The instant you get outside the sphere, the charge looks like it is all at the center, and it is the usual 9*10^9 q/r^2 kind of field.
so the electic field outside the sphere is 9*10^9 p (r/a)^2/a^2?
Whoops, sorry, was thinking charge on surface of sphere.
If uniformly distributed throughout the volume, then my answer is the same outside the sphere
However inside the sphere you will surround chagres the will look as if they are at the center
The amount you surround will be the volume at radius r times the charge density.
V = (4/3) pi r^3
q =V (charge density)= (4/3) pi r^3 (p) (r^2/a^2)
which is
(4/2) p *pi ^5/a^2
that times is q
E = 9*10^9 q/r^2
= 9 * 10^9 (4/3)p* pi r^3/a^2
when you reach r = a
you get
E = 9*10^9 (4/3) p* pi r^3 /a^2
which is of course
9*10^9 ( q total)/r^2 from then on
could i get some help damon
The idea is that inside the sphere, the only charge that counts is what is inside the radius you are at. That looks like it is at the center and is the charge density times the volume inside the radius you are at.

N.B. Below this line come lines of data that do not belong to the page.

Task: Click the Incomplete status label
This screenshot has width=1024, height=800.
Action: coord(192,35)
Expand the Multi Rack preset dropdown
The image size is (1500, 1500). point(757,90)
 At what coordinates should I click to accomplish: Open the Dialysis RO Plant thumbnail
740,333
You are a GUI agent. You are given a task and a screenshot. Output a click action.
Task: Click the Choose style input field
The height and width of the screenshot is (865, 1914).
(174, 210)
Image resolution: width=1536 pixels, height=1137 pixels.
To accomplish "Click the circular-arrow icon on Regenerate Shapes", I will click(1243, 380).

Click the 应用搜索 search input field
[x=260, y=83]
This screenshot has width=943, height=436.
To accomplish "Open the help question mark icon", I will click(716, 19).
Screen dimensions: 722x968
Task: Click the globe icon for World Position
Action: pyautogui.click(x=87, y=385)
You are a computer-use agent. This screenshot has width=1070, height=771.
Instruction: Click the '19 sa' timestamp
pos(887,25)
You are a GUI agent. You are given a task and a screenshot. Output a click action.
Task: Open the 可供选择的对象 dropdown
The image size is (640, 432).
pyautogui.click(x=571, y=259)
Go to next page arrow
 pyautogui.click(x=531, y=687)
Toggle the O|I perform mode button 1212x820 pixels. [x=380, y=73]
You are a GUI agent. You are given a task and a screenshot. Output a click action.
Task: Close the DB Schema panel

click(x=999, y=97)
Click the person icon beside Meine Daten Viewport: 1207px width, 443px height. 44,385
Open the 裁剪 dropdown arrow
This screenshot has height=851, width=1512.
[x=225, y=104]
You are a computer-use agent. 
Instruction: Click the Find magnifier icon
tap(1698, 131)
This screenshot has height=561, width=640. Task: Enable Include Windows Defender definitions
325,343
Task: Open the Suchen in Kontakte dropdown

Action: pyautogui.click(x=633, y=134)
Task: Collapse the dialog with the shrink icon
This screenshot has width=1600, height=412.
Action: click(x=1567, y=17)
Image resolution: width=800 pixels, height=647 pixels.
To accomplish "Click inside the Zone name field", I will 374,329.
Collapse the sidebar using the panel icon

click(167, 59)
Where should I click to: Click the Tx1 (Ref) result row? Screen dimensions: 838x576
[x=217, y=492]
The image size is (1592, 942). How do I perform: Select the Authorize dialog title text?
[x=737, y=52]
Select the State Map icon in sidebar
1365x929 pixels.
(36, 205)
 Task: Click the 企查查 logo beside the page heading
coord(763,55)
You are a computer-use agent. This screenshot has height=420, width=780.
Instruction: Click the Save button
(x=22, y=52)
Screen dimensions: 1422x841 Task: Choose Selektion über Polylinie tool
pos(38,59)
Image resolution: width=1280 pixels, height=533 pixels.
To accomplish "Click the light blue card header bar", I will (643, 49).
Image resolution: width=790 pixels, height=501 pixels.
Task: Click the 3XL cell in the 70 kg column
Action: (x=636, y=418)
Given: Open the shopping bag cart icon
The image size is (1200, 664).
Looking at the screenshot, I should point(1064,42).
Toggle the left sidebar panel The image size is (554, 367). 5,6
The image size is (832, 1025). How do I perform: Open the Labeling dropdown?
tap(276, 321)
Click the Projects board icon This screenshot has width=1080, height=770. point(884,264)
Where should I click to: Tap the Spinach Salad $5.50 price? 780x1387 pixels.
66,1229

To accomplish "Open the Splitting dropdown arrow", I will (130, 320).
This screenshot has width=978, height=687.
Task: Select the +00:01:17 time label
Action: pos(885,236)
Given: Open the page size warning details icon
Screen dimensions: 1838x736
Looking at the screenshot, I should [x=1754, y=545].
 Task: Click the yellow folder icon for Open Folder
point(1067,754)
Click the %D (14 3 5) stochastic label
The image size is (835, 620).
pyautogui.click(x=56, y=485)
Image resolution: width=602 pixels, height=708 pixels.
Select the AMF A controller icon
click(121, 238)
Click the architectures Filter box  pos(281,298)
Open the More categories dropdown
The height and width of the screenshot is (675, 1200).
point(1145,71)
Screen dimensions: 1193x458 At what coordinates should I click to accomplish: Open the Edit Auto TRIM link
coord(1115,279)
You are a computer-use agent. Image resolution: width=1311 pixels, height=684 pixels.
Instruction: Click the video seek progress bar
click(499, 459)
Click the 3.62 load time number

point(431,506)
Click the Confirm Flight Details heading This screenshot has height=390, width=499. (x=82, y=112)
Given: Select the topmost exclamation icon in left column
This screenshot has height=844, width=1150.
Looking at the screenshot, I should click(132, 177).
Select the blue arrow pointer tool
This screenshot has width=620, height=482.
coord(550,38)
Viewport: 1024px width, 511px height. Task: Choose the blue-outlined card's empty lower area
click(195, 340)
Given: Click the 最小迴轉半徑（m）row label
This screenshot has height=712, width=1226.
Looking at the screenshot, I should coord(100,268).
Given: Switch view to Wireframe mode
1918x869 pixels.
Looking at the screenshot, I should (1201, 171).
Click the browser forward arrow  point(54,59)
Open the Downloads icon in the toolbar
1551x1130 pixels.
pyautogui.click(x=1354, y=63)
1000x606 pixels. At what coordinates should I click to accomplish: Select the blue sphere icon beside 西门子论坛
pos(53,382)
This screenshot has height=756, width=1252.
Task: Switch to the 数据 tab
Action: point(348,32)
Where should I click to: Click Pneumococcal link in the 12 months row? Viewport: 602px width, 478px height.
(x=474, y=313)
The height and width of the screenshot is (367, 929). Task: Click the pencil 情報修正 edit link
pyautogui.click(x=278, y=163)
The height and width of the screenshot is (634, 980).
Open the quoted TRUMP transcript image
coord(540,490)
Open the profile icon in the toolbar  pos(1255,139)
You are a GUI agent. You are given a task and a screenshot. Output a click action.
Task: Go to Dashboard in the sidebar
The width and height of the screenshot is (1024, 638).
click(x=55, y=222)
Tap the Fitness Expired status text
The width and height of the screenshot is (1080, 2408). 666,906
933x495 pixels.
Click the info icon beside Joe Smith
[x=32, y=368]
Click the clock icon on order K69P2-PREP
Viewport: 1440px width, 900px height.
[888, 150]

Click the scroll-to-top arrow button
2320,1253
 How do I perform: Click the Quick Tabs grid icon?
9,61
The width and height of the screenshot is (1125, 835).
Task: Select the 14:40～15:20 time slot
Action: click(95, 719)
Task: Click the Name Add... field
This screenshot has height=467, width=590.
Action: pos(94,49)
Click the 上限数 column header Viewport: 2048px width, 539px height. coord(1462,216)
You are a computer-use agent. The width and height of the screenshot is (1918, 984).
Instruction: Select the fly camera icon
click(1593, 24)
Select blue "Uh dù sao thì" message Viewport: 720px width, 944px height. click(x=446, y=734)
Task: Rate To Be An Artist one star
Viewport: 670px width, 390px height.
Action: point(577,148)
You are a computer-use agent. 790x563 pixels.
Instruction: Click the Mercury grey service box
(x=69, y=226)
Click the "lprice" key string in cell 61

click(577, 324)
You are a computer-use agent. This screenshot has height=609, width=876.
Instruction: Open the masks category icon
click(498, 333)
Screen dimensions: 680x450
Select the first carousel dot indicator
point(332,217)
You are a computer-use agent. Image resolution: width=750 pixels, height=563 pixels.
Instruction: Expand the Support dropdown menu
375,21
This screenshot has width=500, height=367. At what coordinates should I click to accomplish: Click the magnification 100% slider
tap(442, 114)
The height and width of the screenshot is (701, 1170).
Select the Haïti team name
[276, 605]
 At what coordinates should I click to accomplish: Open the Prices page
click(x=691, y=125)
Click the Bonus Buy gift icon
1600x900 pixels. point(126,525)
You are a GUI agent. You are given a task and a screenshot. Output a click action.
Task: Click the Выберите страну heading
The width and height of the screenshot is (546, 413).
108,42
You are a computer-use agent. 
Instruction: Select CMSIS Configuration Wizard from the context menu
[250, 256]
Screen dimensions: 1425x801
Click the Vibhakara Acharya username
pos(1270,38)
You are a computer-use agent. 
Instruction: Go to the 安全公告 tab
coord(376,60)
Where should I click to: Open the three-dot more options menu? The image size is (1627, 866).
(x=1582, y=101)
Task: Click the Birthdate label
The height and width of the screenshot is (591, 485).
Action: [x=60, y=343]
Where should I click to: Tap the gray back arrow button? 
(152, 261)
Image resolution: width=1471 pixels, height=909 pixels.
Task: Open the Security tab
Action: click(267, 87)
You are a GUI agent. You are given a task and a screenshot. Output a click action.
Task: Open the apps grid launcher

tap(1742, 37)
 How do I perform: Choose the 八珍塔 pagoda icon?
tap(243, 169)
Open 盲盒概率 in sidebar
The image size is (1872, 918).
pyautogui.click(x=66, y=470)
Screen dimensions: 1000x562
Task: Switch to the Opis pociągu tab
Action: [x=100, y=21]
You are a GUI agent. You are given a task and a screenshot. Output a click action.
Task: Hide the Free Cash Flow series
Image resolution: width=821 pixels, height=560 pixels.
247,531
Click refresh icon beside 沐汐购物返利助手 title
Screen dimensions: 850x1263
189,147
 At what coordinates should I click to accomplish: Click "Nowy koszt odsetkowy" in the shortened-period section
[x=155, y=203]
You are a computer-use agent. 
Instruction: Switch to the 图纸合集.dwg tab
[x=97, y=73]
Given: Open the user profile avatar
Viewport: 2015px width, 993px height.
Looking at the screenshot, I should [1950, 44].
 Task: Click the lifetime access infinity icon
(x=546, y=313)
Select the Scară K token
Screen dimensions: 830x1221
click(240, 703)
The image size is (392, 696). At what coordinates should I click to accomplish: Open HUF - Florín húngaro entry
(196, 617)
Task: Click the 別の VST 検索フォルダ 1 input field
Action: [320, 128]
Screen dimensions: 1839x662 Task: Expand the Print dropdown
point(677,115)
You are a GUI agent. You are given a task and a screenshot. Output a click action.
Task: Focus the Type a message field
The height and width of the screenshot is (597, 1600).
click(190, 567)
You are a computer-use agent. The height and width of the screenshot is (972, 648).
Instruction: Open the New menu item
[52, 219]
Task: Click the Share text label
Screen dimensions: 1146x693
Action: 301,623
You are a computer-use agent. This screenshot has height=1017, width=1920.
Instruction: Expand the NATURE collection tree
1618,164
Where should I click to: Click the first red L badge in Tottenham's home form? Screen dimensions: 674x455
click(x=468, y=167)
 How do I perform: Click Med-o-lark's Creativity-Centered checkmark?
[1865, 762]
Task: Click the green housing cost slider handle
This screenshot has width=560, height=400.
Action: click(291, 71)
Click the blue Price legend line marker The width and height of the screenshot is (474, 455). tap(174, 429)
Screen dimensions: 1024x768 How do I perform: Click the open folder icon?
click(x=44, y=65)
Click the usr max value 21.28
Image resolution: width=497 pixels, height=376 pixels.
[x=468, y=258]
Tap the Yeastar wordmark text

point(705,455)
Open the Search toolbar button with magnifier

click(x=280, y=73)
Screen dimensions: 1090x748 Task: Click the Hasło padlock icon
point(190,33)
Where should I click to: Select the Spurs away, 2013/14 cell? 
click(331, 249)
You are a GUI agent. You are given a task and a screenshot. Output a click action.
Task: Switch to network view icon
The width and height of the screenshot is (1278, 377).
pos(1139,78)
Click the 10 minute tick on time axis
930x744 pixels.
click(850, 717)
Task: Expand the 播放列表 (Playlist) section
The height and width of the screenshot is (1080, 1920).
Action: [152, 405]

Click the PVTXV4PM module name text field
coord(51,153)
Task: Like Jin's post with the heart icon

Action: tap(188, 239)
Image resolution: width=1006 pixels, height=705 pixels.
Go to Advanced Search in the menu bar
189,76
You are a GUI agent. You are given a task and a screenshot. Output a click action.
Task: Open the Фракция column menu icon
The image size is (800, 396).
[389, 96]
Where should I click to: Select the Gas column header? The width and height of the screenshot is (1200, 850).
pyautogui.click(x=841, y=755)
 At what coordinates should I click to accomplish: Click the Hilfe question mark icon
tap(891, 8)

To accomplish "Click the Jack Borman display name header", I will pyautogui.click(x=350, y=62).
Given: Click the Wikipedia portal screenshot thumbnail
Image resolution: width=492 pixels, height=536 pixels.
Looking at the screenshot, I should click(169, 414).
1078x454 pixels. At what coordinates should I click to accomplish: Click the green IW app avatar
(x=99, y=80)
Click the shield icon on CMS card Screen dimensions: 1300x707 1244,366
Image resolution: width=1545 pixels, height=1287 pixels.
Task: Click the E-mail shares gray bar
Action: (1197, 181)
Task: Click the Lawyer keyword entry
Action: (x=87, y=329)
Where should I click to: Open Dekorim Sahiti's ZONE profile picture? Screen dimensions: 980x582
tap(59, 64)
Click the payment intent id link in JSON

Outside the sphere, the entire charge, the density times the entire volume of the sphere (4/3) pr a^3 * density is inside your radius and no longer increases/
The answers Dan H gave you looked reasonable to me Rory.
yep i noticed that =P
To find the electric field inside and outside the sphere with the given volume charge density, you'll need to use Gauss's Law instead of the equation for electric field due to a point charge.
Gauss's Law states that the electric flux through a closed surface is equal to the total charge enclosed by that surface divided by the electric constant (ε₀). By using a Gaussian surface, which is a hypothetical surface with a symmetric shape around the charge distribution, you can simplify the calculation of the electric field.
Let's start by finding the electric field inside the sphere:
1. Choose a Gaussian surface that is a concentric sphere with a radius 'r' (where r < a so that it's inside the larger sphere).
2. The electric field inside the Gaussian surface will have the same magnitude and direction everywhere due to the spherical symmetry of the charge distribution.
3. Applying Gauss's Law, the electric flux Φ through the Gaussian surface is given by Φ = E × A, where A is the area of the Gaussian surface and E is the magnitude of the electric field.
4. Since the electric field is constant over the Gaussian surface, Φ = E × 4πr².
5. The charge enclosed within the Gaussian surface is given by q_enclosed = ∫p dV, where p is the volume charge density and dV is an infinitesimal volume element.
6. Since the charge density is given as p = p × (r/a)², the total charge enclosed is q_enclosed = p × V_enclosed. Here, V_enclosed is the volume of the Gaussian surface.
7. Express the volume in terms of 'r' using V_enclosed = (4/3)πr³.
8. Substitute q_enclosed = p × V_enclosed into Gauss's Law: E × 4πr² = (p × V_enclosed) / ε₀.
9. Rearrange the equation to solve for E: E = (p × r) / (3ε₀).
Now, let's find the electric field outside the sphere:
1. Choose a Gaussian surface that is a concentric sphere with a radius 'r' (where r > a to be outside the larger sphere).
2. Similar to the previous case, the electric field will be constant in magnitude and direction due to symmetry.
3. Apply Gauss's Law again, Φ = E × A, where A is the area of the Gaussian surface.
4. The charge enclosed within the Gaussian surface in this case is the total charge of the sphere, so q_enclosed = (4/3)πa³p.
5. Express the area in terms of 'r' using A = 4πr².
6. Substitute q_enclosed and A into Gauss's Law: E × 4πr² = ((4/3)πa³p) / ε₀.
7. Solve for E: E = (a³p) / (3ε₀r²).
So, the electric field inside the sphere is E = (p × r) / (3ε₀), and the electric field outside the sphere is E = (a³p) / (3ε₀r²).